Are you finding it more challenging to squeeze into your skinny jeans this summer? The stress of COVID-19 and the resulting uncertainty led many to abandon their health goals. However, it’s time to get back on track.
How can you attain your fitness goals? You need to understand what holds you back, then take meaningful steps to change your behaviors. Here’s what to know and do.
What Keeps People From Meeting Their Fitness Goals?
Before you begin a new fitness journey, ask yourself why previous treks failed. Spend some time in meditation to determine what genuinely holds you back. Many times, your exercise regimen fails for one of five reasons — consider the following:
- It doesn’t fit your lifestyle: A pandemic is probably not the best time to begin marathon training if you are homeschooling four kids while telecommuting. Find movement you can do in short bursts.
- You set the wrong goals: If you currently bench press 90 pounds and establish a goal to lift 180 in two weeks, you have set yourself up for failure. Make sure your goals are reasonable.
- You don’t hold yourself accountable: How do you measure your progress? Vague statements like, “I want to work out more,” don’t work because they aren’t specific. More than what — your average ground sloth? If you want to lower your blood pressure by 3 milligrams of mercury, that’s far more defined.
- You don’t set short-term goals: Maybe your long-term goal is to run a triathlon, but if you were a couch potato, you need celebrations along the way to encourage you to keep going. Set a weekly goal and celebrate achieving it.
- You work out for the wrong reasons: If you’re working out only to fit into a size 2, somewhere in the back of your mind, you wonder, “Is such a size even healthy at my height?” That internal doubt makes it seem more reasonable to skip your workout. However, if your rationale is, “I don’t want to get Type 2 diabetes,” you’re much more likely to move your body, even if you don’t complete all five miles of a planned run.
Suggested Techniques to Reach Your Fitness Goals
Once you identify the factors hampering your fitness goals, you need proven strategies for attaining what you want. Try the following eight tips.
1. Break It Up
Nearly half of all individuals say a lack of time is the reason they don’t exercise. You might find it challenging to squeeze in 30 minutes if you’re already doing double or triple duty between home and family responsibilities. Guess what? You don’t have to get your workout all in one fell swoop. You can break it up into ten or even five-minute bursts — like using your work break to walk instead of smoke a cigarette.
2. Try Intervals
Interval training can help you elevate your heart rate and reap exercise perks more quickly. One study shows that 27 minutes of HIIT three days a week work as effectively for aerobic benefits as 60 minutes of traditional cardio five days per week. If you run, walk or bike, try alternating periods of exertion with slower-paced rests.
3. Do Compound Movements
Compound movements also shorten the required workout time by pushing two muscle groups simultaneously. An example includes doing squats combined with overhead presses or lunges with biceps curls.
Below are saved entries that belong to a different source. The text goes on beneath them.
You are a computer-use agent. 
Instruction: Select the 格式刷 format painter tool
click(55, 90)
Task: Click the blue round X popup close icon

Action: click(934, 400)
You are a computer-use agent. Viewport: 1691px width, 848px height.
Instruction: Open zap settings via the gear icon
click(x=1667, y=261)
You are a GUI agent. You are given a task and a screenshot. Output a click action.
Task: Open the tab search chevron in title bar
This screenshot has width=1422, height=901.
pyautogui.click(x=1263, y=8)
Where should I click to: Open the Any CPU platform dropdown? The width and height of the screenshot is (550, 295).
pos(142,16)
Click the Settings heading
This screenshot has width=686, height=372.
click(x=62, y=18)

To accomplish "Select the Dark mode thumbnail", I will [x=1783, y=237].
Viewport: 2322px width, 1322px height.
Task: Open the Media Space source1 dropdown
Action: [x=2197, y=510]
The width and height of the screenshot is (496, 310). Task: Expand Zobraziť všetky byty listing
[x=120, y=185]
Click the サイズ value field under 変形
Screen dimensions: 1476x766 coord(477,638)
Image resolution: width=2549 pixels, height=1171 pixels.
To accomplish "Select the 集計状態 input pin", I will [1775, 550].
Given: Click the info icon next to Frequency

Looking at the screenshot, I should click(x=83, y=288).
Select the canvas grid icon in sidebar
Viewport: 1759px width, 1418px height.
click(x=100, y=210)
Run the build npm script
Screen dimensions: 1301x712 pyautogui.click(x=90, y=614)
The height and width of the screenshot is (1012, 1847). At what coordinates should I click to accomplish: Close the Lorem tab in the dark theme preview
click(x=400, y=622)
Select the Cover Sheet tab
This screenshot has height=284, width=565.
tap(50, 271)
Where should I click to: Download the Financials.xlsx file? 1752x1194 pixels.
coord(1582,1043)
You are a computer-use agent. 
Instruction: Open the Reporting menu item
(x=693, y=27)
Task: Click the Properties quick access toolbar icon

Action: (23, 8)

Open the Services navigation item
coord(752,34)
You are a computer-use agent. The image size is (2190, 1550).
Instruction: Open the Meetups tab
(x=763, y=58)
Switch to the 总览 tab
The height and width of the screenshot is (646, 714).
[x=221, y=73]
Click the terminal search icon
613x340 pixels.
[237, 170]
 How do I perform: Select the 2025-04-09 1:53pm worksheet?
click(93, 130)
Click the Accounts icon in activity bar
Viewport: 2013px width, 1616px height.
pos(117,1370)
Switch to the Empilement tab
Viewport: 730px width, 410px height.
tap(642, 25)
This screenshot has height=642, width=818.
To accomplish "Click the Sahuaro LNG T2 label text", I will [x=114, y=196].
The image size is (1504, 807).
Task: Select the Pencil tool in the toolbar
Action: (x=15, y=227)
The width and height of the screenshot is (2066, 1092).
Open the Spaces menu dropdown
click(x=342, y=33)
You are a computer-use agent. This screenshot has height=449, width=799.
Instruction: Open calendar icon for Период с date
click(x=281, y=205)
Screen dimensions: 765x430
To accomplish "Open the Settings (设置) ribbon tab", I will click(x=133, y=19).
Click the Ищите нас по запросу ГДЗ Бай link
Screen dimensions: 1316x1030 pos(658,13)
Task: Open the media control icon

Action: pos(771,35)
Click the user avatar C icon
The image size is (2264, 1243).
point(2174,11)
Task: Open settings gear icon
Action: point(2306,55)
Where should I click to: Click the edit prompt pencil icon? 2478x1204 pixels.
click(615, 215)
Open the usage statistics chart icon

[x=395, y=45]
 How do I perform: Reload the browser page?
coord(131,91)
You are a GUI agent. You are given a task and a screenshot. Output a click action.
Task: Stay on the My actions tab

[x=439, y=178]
4. Build Activity Into Daily Activities
When you stand in line at the grocers, can you do a few calf raises or glute squeezes? While you may look a little silly, can you march in place while you wait for your microwave burrito to heat in the microwave? Squeeze in a quick workout whenever you can!
5. Start and End Your Day With Movement
Prioritizing exercise first thing in the morning creates a positive habit loop that reinforces the behavior. If you don’t have much time before your workday starts, try to do a few yoga stretches in bed to fix fitness as a priority in your mindset.
6. Grab a Partner
One study found that those who started a workout program with a partner completed it 95% of the time versus 76% of those who went solo. Enlist a friend — or your significant other — to make your program stick.
7. Make Fitness a Family Affair
Kids need movement, too, and those who get it at young ages are more likely to continue healthy workout habits as adults. You can get kids involved in yoga by having them stretch like Halloween kitties or grab their feet like happy babies. You instantly gain a tiny workout partner.
8. Never Miss Twice
There will come a day when you miss your workout. Don’t beat yourself up over it, but do resolve to hit the gym hard the following day. Make sure you follow through so that you keep exercise a habit instead of an occasional treat you do when you have the time.
Attain Your Fitness Goals With These Eight Tips
You can attain your fitness goals with the right mindset and plan. Use the tips above to get started on your path to workout bliss today.